SOUTHEASTERN PENNSYLVANIA TRANSPORTATION AUTHORITY, Defendant
 
Case:
C.A. NO. 94-CV-3111
 
Location:
UNITED STATES DISTRICT COURT FOR THE EASTERN DISTRICT OF PENNSYLVANIA
 
Date:
August 19, 1994
 
Attorneys:
For DARRYL BRUTON, PLAINTIFF: JOSEPH M. GONTRAM, MC BRIDE, RUCH & GONTRAM, PHILADELPHIA, PA.
For SOUTHEASTERN PENNSYLVANIA TRANSPORTATION AUTHORITY, DEFENDANT: C. NEIL PETERSEN, SEPTA LEGAL DEPT., PHILADELPHIA, PA.
 
Court:
WEINER
 
Author:
The Hon. Justice Charles R. Weiner
 

Plaintiff, Darryl Bruton ("Bruton"), brought this action against defendant, Southeastern Pennsylvania Transportation Authority ("SEPTA") for unlawful discrimination in employment based on disability, pursuant to the Rehabilitation Act of 1973 ("Rehabilitation Act"), 29 U.S.C. SEC. 701 et seq. and the Americans With Disabilities Act of 1990 ("ADA"), 42 U.S.C. SEC. 12101 et seq. Plaintiff has also alleged a pendant state law claim for breach of contract. Presently before the court is a motion to dismiss by the defendant pursuant to Fed. R. Civ. P. 12(b)(6). For the reasons stated below, the motion is granted in part.

I. STANDARD OF REVIEW

Under Fed. R. Civ. P. 12(b)(6), "the applicable standard of review requires the court to accept as true all allegations in the complaint and all reasonable inferences that can be drawn therefrom, and view them in the light most favorable to the non-moving party." Rocks v. City of Philadelphia, 868 F.2d 644, 645 (3d Cir. 1989). The question before the court is not whether the plaintiff will ultimately prevail; rather, it is whether the plaintiff could prove any set of fact in support of his claim that would entitle the plaintiff to relief. Hishon v. King & Spalding, 467 U.S. 69, 73, 81 L. Ed. 2d 59, 104 S. Ct. 2229 (1984); Scheuer v. Rhodes, 416 U.S. 232, 236, 40 L. Ed. 2d 90, 94 S. Ct. 1683 (1974).

II. FACTS

The pertinent factual allegations as viewed in the light most favorable to plaintiff, are as follows. Bruton was employed by SEPTA as an operator from approximately December 1985 to May 21, 1992. Until late March 1992, Bruton suffered from untreated alcoholism of which SEPTA, his employer, was aware.

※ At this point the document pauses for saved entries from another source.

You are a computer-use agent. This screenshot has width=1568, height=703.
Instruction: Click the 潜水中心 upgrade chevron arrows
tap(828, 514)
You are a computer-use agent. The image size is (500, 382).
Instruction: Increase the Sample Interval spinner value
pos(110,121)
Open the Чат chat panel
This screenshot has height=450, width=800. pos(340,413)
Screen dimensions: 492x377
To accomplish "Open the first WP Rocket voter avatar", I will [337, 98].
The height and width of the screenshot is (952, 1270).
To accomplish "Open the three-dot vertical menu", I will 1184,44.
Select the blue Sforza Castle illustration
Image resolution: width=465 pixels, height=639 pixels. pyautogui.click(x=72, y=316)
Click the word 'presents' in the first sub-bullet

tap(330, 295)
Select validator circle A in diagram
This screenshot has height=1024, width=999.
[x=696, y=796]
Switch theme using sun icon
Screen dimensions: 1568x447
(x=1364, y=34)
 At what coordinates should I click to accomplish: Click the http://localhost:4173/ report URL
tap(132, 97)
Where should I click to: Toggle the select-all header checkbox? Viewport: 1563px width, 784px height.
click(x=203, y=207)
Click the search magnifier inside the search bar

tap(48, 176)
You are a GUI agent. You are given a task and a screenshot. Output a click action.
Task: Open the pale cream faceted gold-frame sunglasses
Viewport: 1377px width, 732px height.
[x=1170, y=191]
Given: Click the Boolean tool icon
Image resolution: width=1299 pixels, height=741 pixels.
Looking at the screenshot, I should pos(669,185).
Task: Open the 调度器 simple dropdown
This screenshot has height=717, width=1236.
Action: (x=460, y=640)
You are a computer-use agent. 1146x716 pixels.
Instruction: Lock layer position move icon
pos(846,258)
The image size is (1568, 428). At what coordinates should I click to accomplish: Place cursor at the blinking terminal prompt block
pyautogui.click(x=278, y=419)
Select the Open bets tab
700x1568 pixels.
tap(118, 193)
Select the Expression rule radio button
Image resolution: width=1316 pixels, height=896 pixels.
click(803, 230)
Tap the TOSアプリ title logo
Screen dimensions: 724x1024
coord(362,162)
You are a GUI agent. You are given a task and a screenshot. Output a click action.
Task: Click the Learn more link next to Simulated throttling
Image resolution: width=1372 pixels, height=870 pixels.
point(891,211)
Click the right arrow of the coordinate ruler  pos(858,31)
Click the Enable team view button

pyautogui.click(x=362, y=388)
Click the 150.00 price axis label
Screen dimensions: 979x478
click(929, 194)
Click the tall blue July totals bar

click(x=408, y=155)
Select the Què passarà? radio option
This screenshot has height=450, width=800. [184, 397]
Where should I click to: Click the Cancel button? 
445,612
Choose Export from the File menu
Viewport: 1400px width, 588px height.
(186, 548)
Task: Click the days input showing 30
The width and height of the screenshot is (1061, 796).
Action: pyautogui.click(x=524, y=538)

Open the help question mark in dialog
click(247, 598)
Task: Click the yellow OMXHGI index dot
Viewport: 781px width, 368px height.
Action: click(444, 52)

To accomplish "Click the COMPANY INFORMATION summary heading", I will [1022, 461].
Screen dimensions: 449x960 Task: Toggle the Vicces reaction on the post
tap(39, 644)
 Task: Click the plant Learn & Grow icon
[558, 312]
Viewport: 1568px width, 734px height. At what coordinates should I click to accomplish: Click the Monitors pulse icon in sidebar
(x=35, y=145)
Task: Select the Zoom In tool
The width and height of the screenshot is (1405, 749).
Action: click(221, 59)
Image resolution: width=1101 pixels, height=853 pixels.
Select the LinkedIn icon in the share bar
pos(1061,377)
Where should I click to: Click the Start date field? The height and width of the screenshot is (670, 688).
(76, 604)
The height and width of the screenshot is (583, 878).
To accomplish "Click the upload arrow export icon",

Between 1985 and 1992, Bruton was absent from work on numerous occasions. Plaintiff claims that the majority of these absences were the result of his alcoholism. As a result, Bruton was assessed attendance points. Under SEPTA's collective bargaining agreement with the Transport Workers Union of Philadelphia Local 234 ("Union"), employees are assessed attendance points for various incidents of non-attendance. An employee who reaches twenty-five or more points is subject to progressive discipline each time his point total reaches twenty-five.

During the course of his employment, Bruton was subjected to three progressive discipline actions, including a one day suspension, a three day suspension, and a five day suspension. Finally, on February 18, 1992, Bruton was discharged for accumulating more than 27 points.

Following his discharge, Bruton and the union filed a grievance concerning this discharge. Pursuant to the SEPTA-TWU collective bargaining agreement, the three level grievance procedure was followed. The grievance was denied for the last time on March 17, 1992. During the pendency of the grievance, Bruton was permitted to continue working. On March 1, 1992, Bruton was again late for work and assessed five additional points.

After the third level denial of the grievance, the union asked SEPTA to enter into a last chance agreement. SEPTA agreed to the last chance agreement on March 26, 1992. The last chance agreement provided that Bruton would be suspended for thirty days beginning March 17, 1992 and ending April 16, 1992 and then would be placed on a one year probationary period. If, at any time during the probationary period, Bruton was justifiably disciplined, he would be subject to immediate discharge. Bruton, relying on this last chance agreement, undertook certain actions including treatment for his disability.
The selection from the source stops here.